PHOTO FOURNIE PAR ISABELLE LEDUC

Quelques œuvres d’Isabelle Leduc exposées au musée Paul Valéry, de Sète

« Samedi 14 mars, coup de tonnerre : Emmanuel Macron annonce la fermeture dès minuit des restaurants, bars, musées, théâtres et salles de concert. Même si mon expo est prévue jusqu’à fin mai, je suis abattue. Je pense à toutes les étapes que j’ai dû franchir pour réaliser cette expo : le transport des œuvres, les douanes, les photos pour le catalogue, etc.

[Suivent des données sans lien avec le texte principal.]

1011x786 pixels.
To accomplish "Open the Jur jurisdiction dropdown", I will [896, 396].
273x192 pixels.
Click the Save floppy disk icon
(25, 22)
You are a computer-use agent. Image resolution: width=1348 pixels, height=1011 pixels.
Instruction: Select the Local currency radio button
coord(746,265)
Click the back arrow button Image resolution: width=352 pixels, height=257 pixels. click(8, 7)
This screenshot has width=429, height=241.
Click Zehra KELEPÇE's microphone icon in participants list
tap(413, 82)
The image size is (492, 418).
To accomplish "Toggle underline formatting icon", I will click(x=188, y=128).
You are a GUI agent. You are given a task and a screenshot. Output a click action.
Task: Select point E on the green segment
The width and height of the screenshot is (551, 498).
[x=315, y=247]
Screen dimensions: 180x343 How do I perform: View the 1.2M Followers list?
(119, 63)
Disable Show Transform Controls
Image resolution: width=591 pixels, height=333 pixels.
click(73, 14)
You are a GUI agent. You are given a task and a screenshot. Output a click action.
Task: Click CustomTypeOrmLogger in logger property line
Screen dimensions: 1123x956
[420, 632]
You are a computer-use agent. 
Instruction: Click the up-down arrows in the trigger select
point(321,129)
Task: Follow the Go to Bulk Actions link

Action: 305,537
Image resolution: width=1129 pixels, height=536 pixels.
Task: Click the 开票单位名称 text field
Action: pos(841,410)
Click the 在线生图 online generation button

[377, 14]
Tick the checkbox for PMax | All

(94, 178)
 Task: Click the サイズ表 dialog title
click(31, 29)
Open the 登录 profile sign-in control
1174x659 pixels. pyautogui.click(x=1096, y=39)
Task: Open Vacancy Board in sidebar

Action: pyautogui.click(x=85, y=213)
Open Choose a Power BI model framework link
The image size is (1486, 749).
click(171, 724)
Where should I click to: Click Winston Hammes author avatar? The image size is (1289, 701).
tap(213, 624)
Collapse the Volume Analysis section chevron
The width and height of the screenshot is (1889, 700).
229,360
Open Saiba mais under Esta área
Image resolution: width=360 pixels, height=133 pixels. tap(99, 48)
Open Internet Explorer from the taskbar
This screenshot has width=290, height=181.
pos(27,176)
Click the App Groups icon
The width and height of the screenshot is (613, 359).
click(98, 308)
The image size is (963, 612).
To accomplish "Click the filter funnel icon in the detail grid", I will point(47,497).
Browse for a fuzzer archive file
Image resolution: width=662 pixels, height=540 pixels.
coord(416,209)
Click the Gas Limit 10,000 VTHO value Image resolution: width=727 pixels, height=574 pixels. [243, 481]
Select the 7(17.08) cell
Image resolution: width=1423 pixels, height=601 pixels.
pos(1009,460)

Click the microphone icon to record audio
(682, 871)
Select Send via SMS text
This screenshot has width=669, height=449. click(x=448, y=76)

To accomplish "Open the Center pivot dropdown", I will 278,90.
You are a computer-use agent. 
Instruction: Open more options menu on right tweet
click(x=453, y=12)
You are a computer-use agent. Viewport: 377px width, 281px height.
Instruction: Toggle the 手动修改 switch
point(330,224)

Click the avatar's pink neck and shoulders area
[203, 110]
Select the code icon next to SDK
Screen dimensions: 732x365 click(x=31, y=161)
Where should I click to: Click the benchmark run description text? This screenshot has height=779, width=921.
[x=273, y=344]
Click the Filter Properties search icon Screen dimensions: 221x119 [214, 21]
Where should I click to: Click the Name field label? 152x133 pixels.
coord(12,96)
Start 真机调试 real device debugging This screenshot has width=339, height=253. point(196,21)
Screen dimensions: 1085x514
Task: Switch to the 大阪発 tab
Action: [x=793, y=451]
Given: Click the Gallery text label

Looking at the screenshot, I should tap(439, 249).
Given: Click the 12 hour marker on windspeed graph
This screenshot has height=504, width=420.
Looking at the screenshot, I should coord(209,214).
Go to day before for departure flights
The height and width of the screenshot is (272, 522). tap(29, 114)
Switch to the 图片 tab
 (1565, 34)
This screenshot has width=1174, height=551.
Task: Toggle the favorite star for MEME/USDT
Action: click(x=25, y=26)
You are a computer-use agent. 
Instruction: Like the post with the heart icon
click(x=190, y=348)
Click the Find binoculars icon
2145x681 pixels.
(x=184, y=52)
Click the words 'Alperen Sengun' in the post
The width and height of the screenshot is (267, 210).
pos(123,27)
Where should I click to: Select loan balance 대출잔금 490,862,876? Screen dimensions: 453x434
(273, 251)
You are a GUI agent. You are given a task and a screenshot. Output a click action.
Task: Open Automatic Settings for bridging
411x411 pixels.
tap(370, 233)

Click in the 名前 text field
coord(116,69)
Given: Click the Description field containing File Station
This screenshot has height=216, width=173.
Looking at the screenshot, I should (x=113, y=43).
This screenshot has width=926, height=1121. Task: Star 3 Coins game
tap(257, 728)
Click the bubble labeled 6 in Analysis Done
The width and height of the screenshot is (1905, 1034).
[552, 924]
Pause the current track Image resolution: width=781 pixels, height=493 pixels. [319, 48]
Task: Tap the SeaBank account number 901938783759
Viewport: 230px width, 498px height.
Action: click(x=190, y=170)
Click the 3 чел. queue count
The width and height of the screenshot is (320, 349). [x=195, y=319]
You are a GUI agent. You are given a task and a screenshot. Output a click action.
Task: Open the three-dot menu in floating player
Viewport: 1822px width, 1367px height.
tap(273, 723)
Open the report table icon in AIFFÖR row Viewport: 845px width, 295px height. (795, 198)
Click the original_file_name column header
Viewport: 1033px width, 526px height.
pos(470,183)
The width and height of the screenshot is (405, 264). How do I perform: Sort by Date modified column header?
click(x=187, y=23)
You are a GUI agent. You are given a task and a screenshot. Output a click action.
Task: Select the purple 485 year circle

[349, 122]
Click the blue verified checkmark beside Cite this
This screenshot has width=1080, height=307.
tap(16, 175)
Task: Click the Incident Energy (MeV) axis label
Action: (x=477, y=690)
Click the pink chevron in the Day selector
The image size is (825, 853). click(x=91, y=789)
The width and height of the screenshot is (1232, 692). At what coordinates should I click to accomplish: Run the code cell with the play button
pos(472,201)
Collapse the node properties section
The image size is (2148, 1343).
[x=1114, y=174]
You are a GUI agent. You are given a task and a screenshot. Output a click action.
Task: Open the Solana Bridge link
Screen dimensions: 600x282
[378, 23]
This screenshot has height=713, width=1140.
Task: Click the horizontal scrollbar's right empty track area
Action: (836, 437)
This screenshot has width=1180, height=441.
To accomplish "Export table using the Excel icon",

« On parle alors de fermeture des frontières et d’annulations de vols. On doit anticiper notre retour si on ne veut pas rester bloqués en France. Par téléphone et internet, impossible de joindre les compagnies aériennes. À l’aéroport de Montpellier, c’est l’agitation et l’anxiété. Par chance, on parvient à changer nos billets, mais on devra rester trois nuits à Paris avant notre retour.

« Dernier dîner sur la terrasse d’un restaurant à Sète. Peu de monde. Après la fébrilité de la journée, les Sétois sont restés chez eux. Les restaurateurs sont furieux. Leurs frigos sont pleins pour le week-end. Ils doivent impérativement fermer à minuit.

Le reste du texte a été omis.